Convert these records into a JSON list of strings, with one string for each line and blank lines omitted.

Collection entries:
+++

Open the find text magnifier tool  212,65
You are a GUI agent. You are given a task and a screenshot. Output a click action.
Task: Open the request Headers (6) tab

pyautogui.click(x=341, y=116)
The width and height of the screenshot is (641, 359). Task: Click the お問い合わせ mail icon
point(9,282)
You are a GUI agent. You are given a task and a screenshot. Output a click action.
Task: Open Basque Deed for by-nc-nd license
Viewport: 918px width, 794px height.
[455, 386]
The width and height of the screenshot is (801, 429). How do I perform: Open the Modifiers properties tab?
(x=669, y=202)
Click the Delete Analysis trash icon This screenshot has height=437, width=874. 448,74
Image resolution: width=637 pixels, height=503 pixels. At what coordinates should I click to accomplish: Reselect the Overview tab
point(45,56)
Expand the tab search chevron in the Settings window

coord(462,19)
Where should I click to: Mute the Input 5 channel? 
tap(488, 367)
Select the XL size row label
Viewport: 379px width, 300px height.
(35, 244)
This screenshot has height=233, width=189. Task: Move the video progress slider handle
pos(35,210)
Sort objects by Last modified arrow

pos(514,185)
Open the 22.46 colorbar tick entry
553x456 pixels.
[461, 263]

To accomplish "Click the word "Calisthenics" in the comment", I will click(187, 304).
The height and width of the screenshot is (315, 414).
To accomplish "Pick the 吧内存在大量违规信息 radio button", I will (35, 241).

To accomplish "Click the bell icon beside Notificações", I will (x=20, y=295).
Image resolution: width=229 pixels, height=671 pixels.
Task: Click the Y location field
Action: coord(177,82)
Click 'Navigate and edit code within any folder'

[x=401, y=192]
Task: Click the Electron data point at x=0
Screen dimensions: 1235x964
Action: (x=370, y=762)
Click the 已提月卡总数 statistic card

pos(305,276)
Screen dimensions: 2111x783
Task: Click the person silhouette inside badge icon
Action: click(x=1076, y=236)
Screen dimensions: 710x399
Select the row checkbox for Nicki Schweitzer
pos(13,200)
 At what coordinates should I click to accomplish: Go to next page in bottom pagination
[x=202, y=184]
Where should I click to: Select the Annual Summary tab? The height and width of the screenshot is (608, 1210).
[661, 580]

+++

CORRECT RESPONSE:
[
  "Open the find text magnifier tool  212,65",
  "You are a GUI agent. You are given a task and a screenshot. Output a click action.",
  "Task: Open the request Headers (6) tab",
  "pyautogui.click(x=341, y=116)",
  "The width and height of the screenshot is (641, 359). Task: Click the お問い合わせ mail icon",
  "point(9,282)",
  "You are a GUI agent. You are given a task and a screenshot. Output a click action.",
  "Task: Open Basque Deed for by-nc-nd license",
  "Viewport: 918px width, 794px height.",
  "[455, 386]",
  "The width and height of the screenshot is (801, 429). How do I perform: Open the Modifiers properties tab?",
  "(x=669, y=202)",
  "Click the Delete Analysis trash icon This screenshot has height=437, width=874. 448,74",
  "Image resolution: width=637 pixels, height=503 pixels. At what coordinates should I click to accomplish: Reselect the Overview tab",
  "point(45,56)",
  "Expand the tab search chevron in the Settings window",
  "coord(462,19)",
  "Where should I click to: Mute the Input 5 channel? ",
  "tap(488, 367)",
  "Select the XL size row label",
  "Viewport: 379px width, 300px height.",
  "(35, 244)",
  "This screenshot has height=233, width=189. Task: Move the video progress slider handle",
  "pos(35,210)",
  "Sort objects by Last modified arrow",
  "pos(514,185)",
  "Open the 22.46 colorbar tick entry",
  "553x456 pixels.",
  "[461, 263]",
  "To accomplish \"Click the word \"Calisthenics\" in the comment\", I will click(187, 304).",
  "The height and width of the screenshot is (315, 414).",
  "To accomplish \"Pick the 吧内存在大量违规信息 radio button\", I will (35, 241).",
  "To accomplish \"Click the bell icon beside Notificações\", I will (x=20, y=295).",
  "Image resolution: width=229 pixels, height=671 pixels.",
  "Task: Click the Y location field",
  "Action: coord(177,82)",
  "Click 'Navigate and edit code within any folder'",
  "[x=401, y=192]",
  "Task: Click the Electron data point at x=0",
  "Screen dimensions: 1235x964",
  "Action: (x=370, y=762)",
  "Click the 已提月卡总数 statistic card",
  "pos(305,276)",
  "Screen dimensions: 2111x783",
  "Task: Click the person silhouette inside badge icon",
  "Action: click(x=1076, y=236)",
  "Screen dimensions: 710x399",
  "Select the row checkbox for Nicki Schweitzer",
  "pos(13,200)",
  " At what coordinates should I click to accomplish: Go to next page in bottom pagination",
  "[x=202, y=184]",
  "Where should I click to: Select the Annual Summary tab? The height and width of the screenshot is (608, 1210).",
  "[661, 580]"
]